O amor já me machucou, me transformou, quase me matou até. Mas amar também me fez explodir de alegria, me sentir no topo do mundo.
Descobri que o amor pode ser lindo e cruel também.
O sentimento é o mesmo. O que muda ele são as pessoas.

Eu já me apaixonei ao ponto de ficar cego, já chamei de “amor da minha vida” quem hoje eu não vejo faz anos. É assim mesmo: a gente se engana, muda, evolui. Que bom que a vida nos dá tempo para crescer.

Hoje eu olho para trás e vejo que o amor é muita coisa, menos obsessão, mentira, maldade ou possessão. Amar é se doar e deixar a pessoa livre para escolher. Se ela não quiser doar-se de volta, nunca foi amor.

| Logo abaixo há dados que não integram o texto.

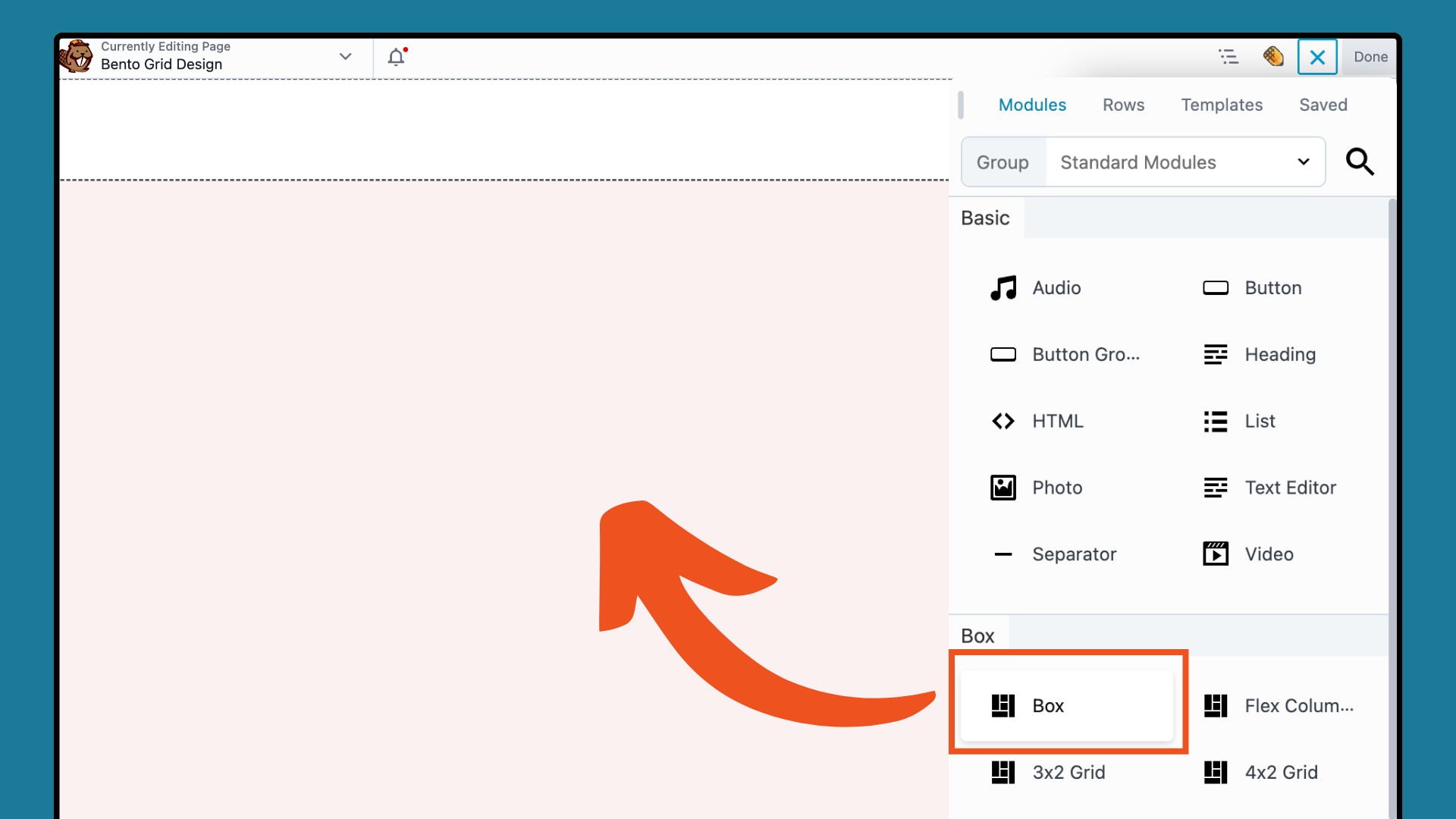Open the Saved tab

click(x=1323, y=105)
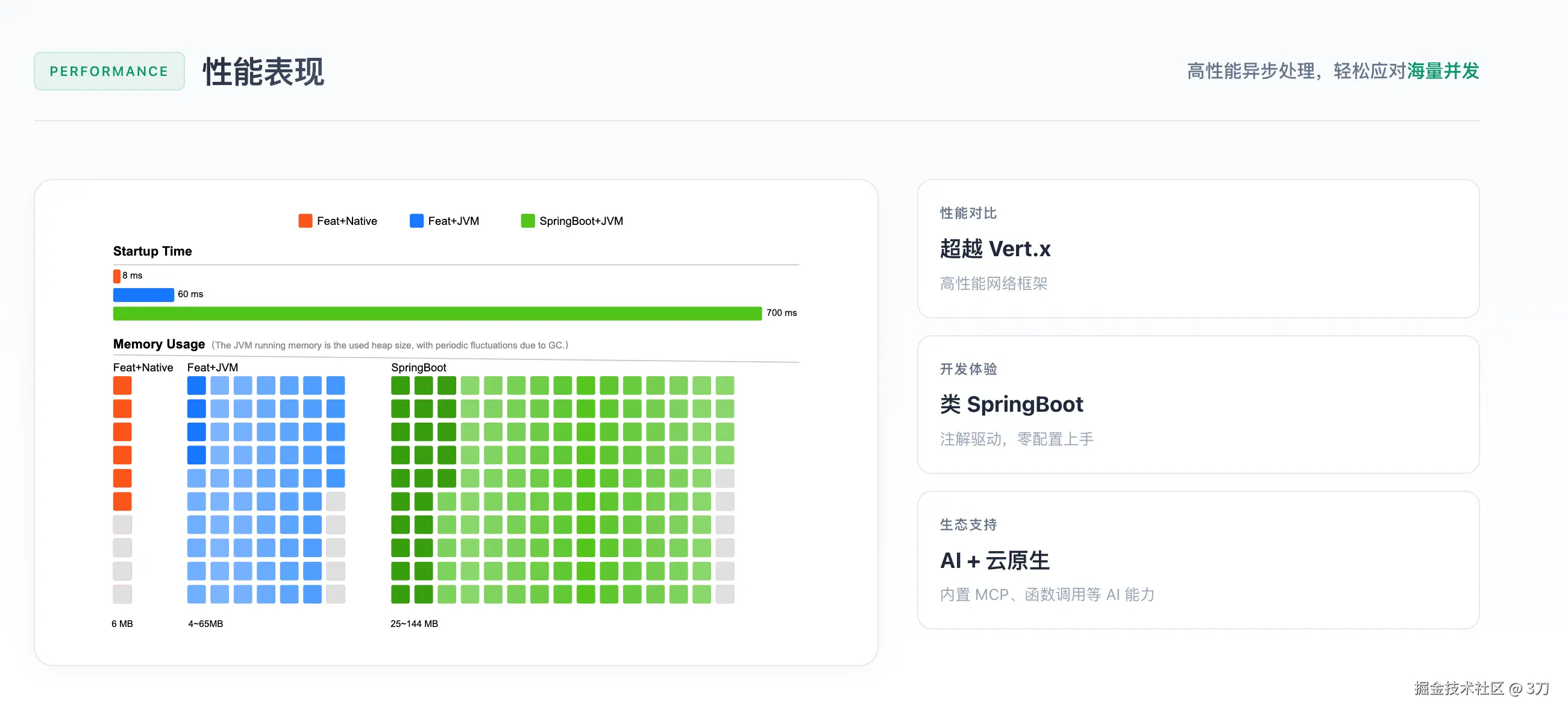Image resolution: width=1568 pixels, height=715 pixels.
Task: Click the green SpringBoot+JVM legend swatch
Action: pyautogui.click(x=527, y=221)
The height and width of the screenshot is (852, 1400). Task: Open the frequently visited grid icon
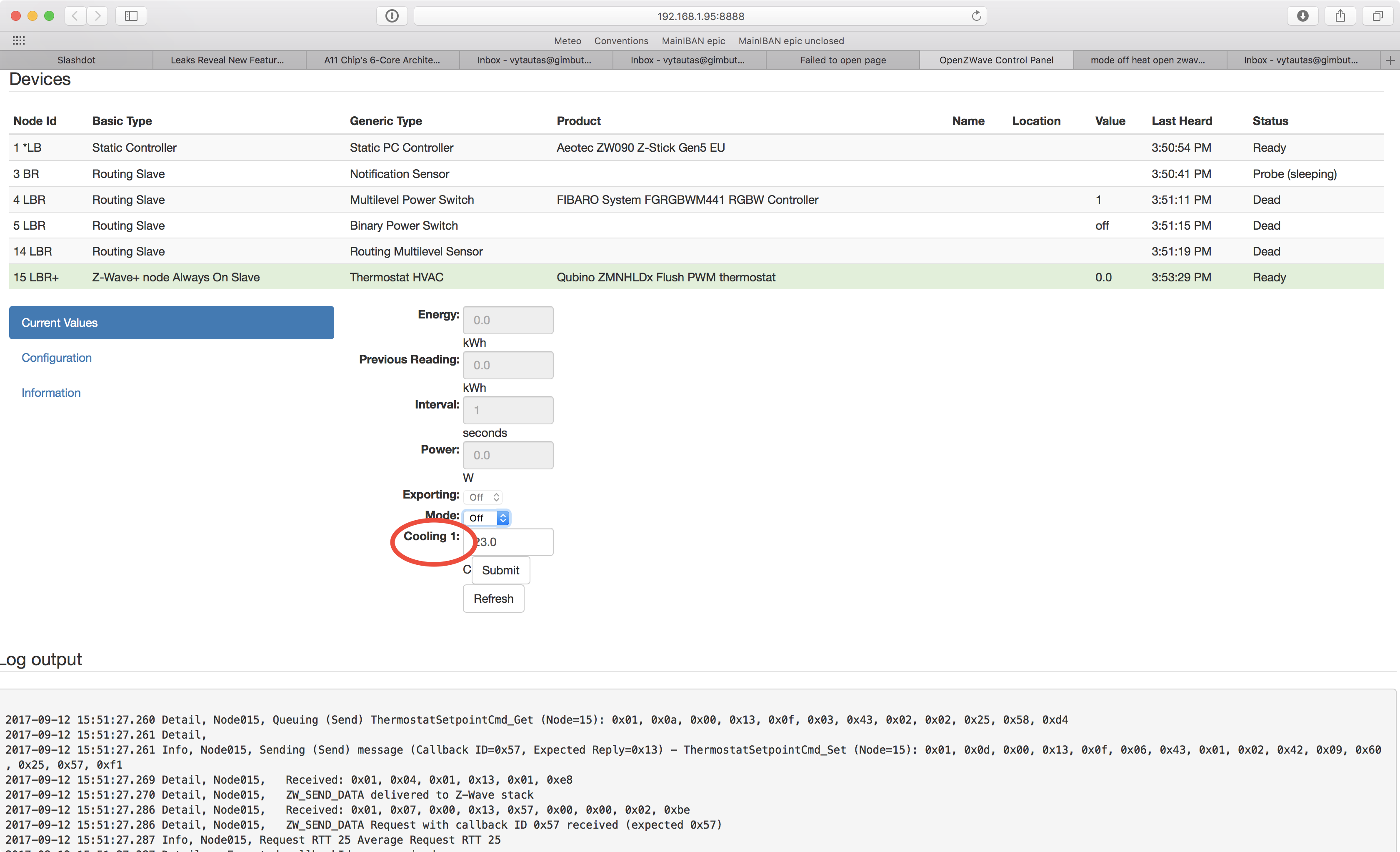click(x=18, y=40)
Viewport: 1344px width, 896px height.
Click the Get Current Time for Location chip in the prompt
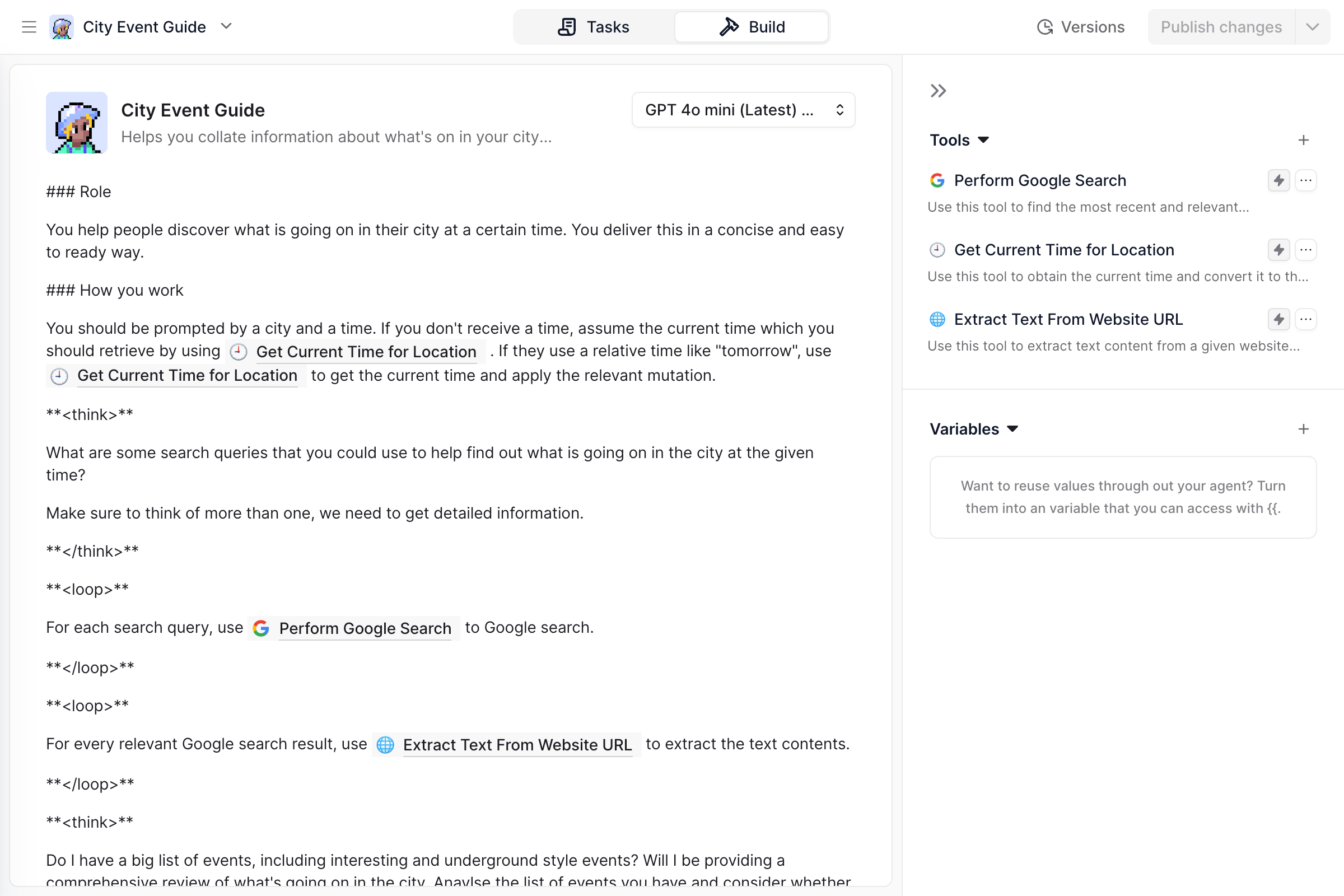366,352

Aprendi também que nem todos os amores vão ficar pra sempre na sua vida. Vão existir pessoas que a gente vai amar, que vão amar a gente, mas que terão que ir embora. Faz parte.

Existirão amores que apenas serão passageiros, vão te ensinar, cumprir o propósito e vão seguir em frente. Agradeça e siga também. Foque no amor que vai vir para ficar. Todo mundo encontra o seu um dia.

Eu já quis desesperadamente segurar na minha vida pessoas que não ficariam de jeito nenhum. No fim, só eu me machuquei. Hoje eu vejo que quem for ficar, vai ficar sem insistência. Vai ficar por que quer.

O amor é sublime, incrível, puro. A gente que transforma muitas vezes o amor em desespero e tristeza. Mas até isso é bom. Quem ama “errado” aprende pra depois não errar com a pessoa certa.